INSTRUCTIONS FOR THE TASK: All lines in the material containing the word "size" need to be copied.

EXERCISE DATA:
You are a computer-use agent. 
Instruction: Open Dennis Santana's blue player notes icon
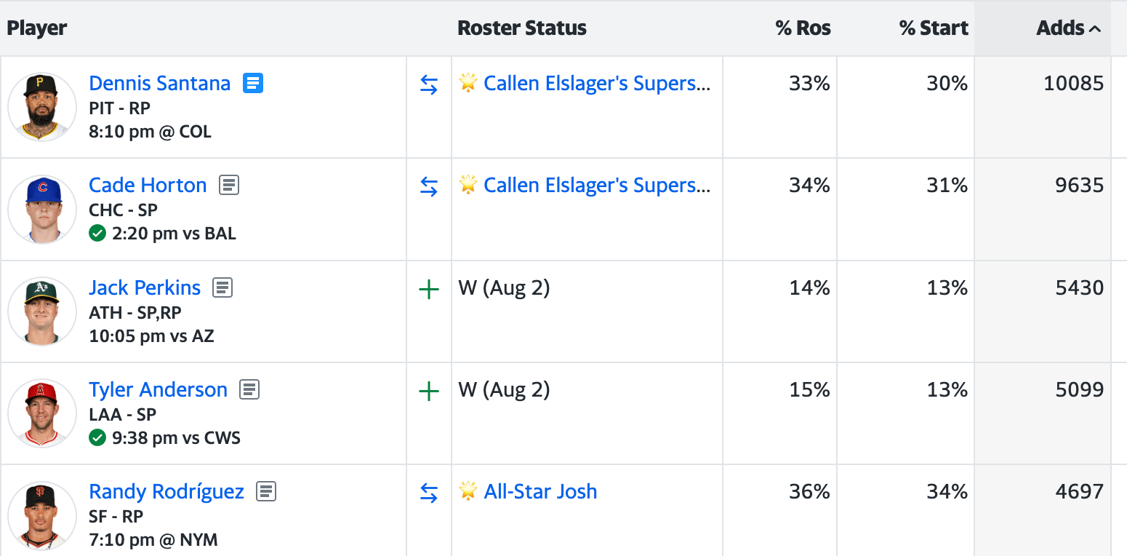pyautogui.click(x=253, y=83)
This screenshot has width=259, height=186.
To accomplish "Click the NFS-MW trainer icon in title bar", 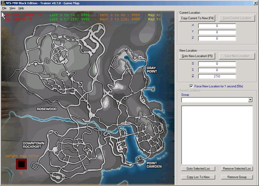I will (x=3, y=3).
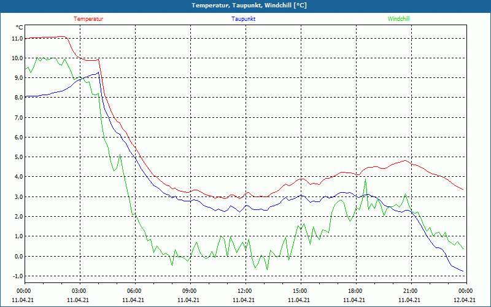Click the 3,0 y-axis value label
Screen dimensions: 491x307
click(18, 196)
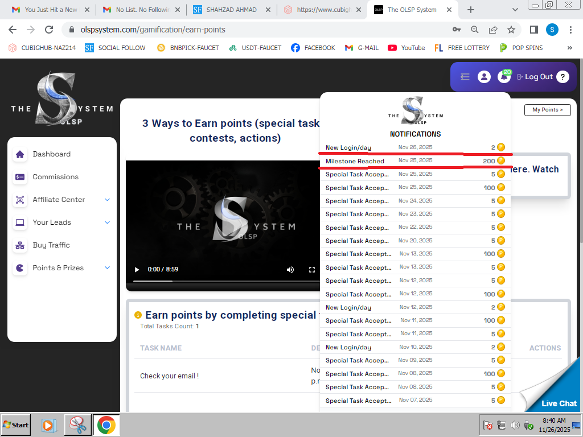
Task: Play the OLSP intro video
Action: click(137, 269)
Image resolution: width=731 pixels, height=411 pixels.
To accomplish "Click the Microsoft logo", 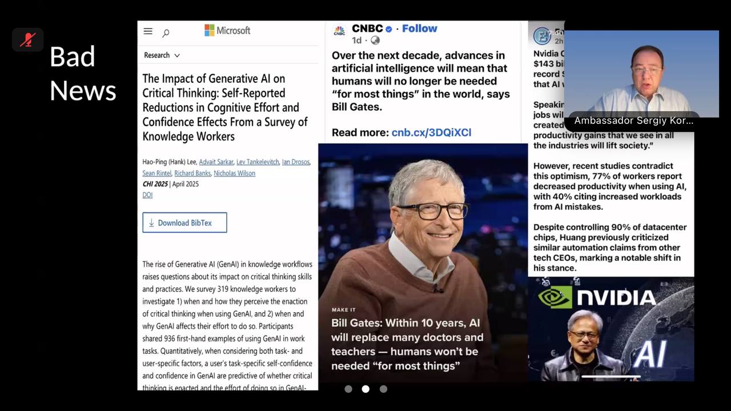I will click(x=227, y=30).
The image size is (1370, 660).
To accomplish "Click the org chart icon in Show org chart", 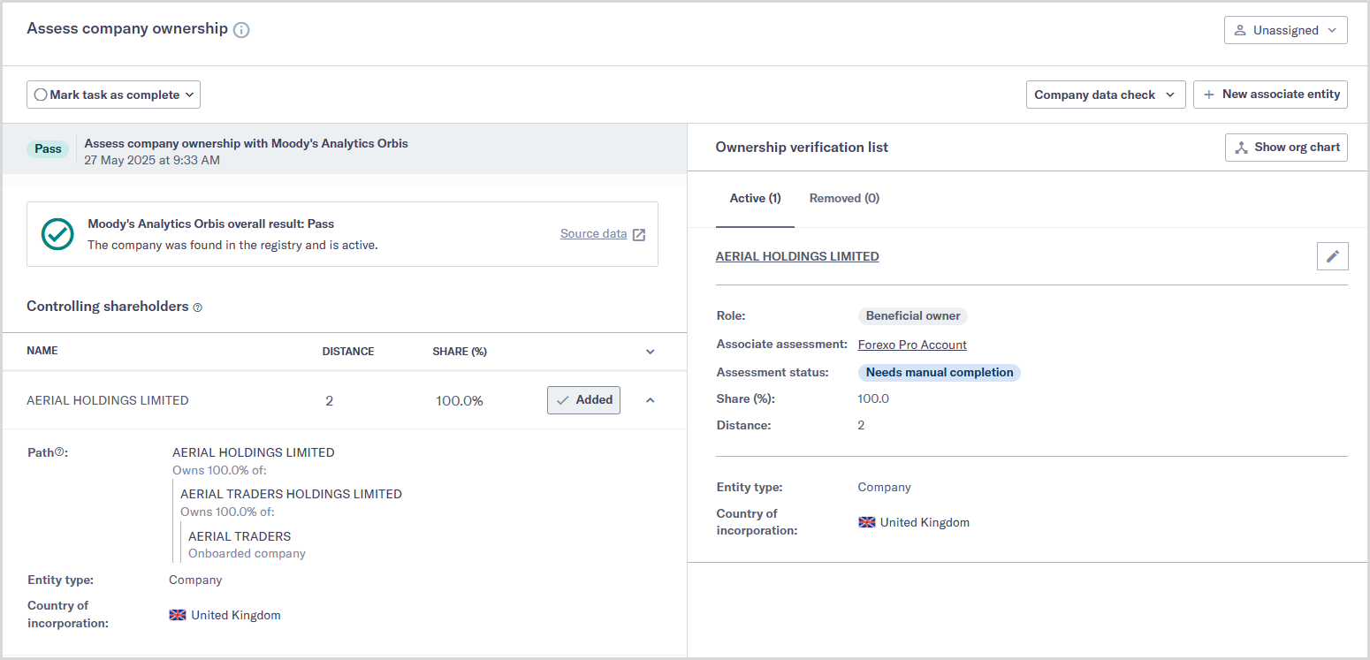I will pyautogui.click(x=1241, y=148).
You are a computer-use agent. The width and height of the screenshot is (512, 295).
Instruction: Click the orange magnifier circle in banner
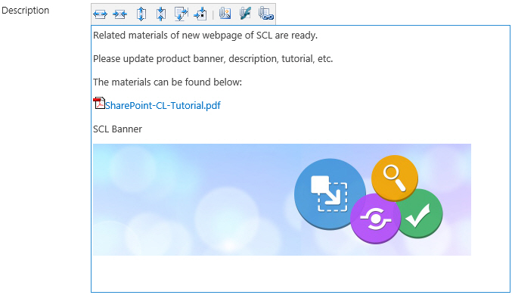[395, 178]
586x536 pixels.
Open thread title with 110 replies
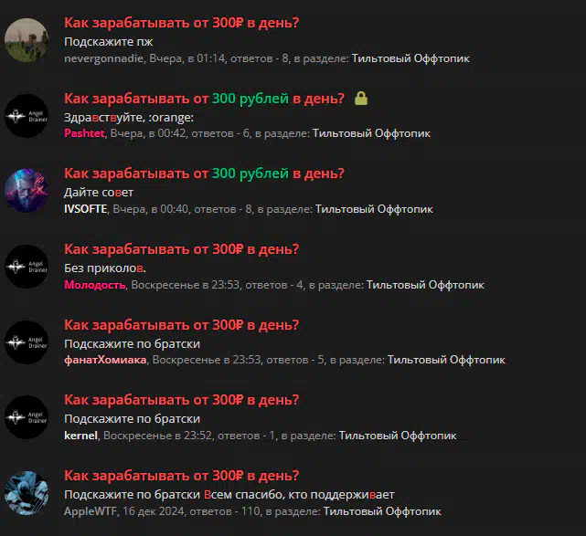tap(182, 476)
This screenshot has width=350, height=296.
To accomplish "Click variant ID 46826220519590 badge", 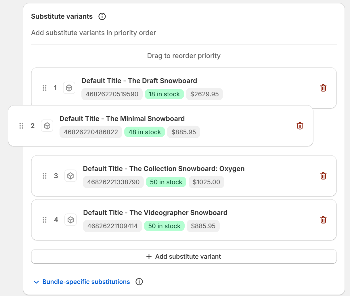I will (112, 94).
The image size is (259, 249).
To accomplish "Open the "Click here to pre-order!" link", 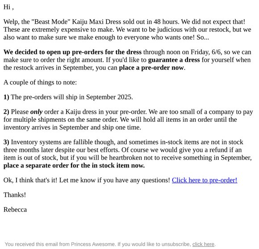I will click(x=205, y=180).
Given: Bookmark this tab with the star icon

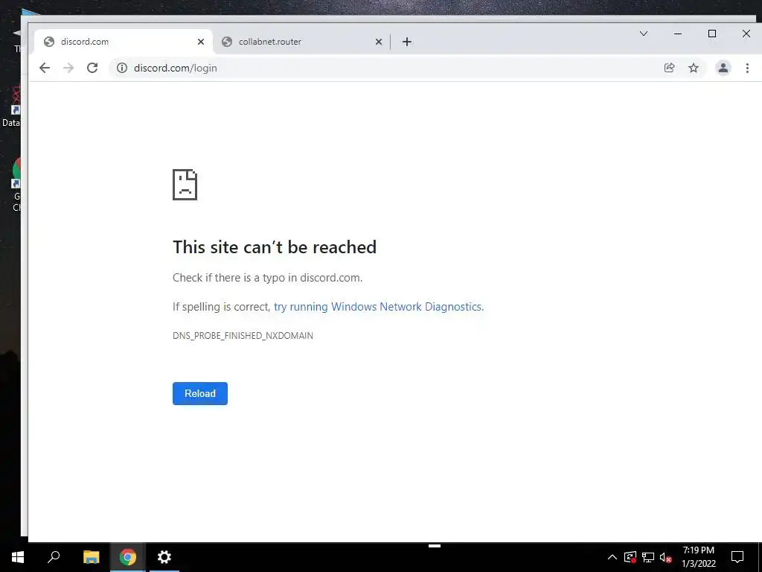Looking at the screenshot, I should point(694,68).
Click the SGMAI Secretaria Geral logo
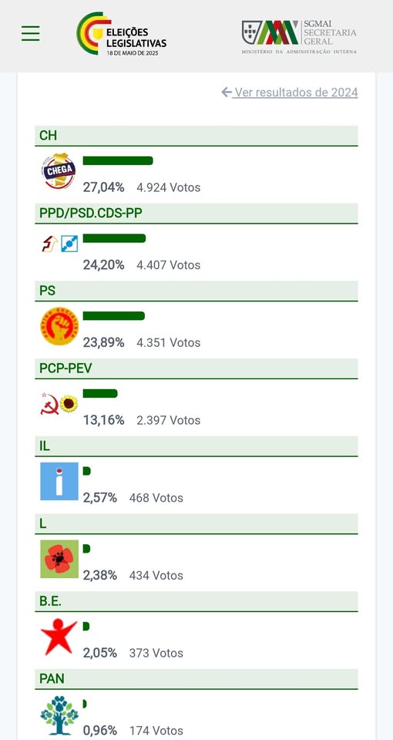This screenshot has height=740, width=393. pyautogui.click(x=300, y=37)
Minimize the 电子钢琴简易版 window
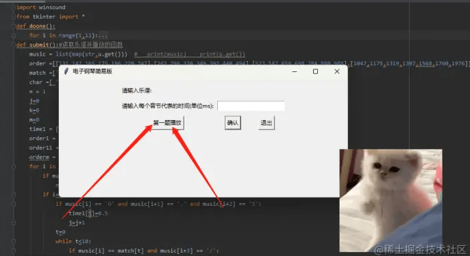 pyautogui.click(x=295, y=71)

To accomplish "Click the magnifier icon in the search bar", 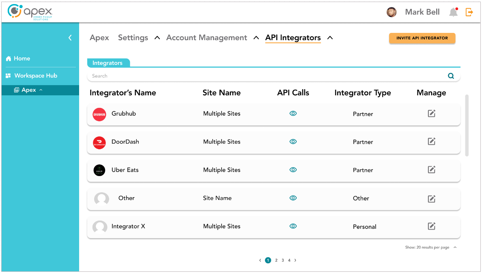I will click(x=451, y=76).
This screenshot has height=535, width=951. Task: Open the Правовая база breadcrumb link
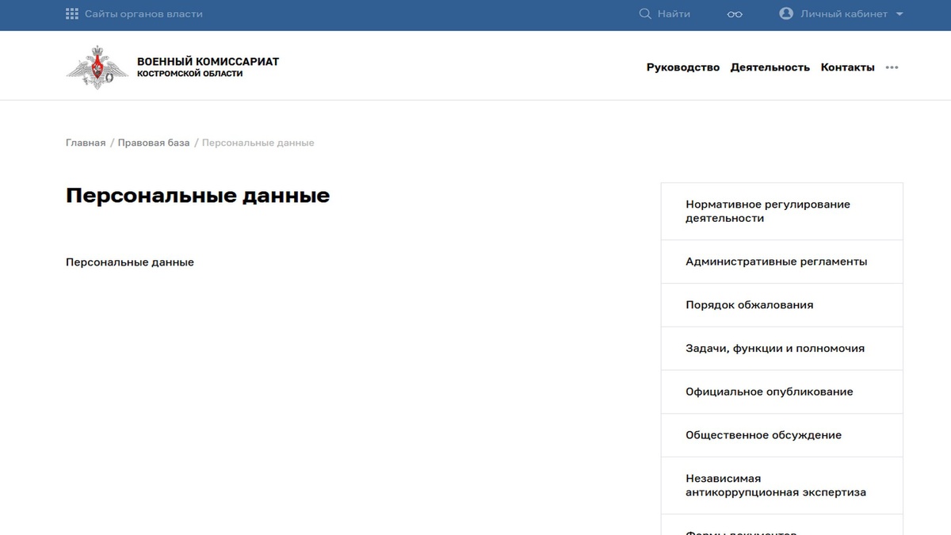(153, 142)
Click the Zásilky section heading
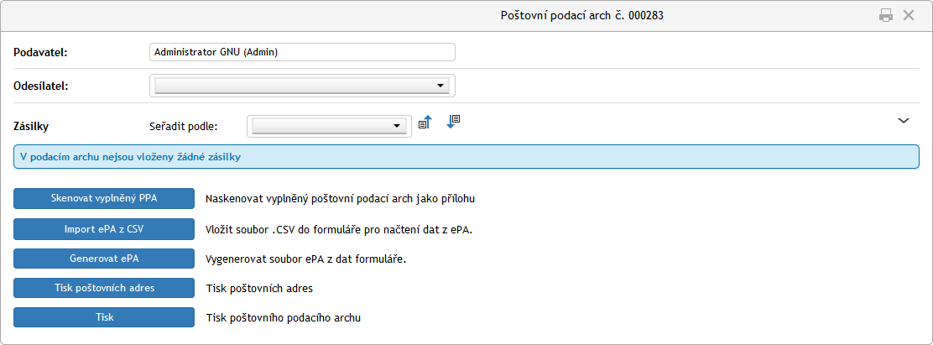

SOLUTION FOR THIS PROBLEM:
The image size is (1370, 660).
The image size is (259, 249).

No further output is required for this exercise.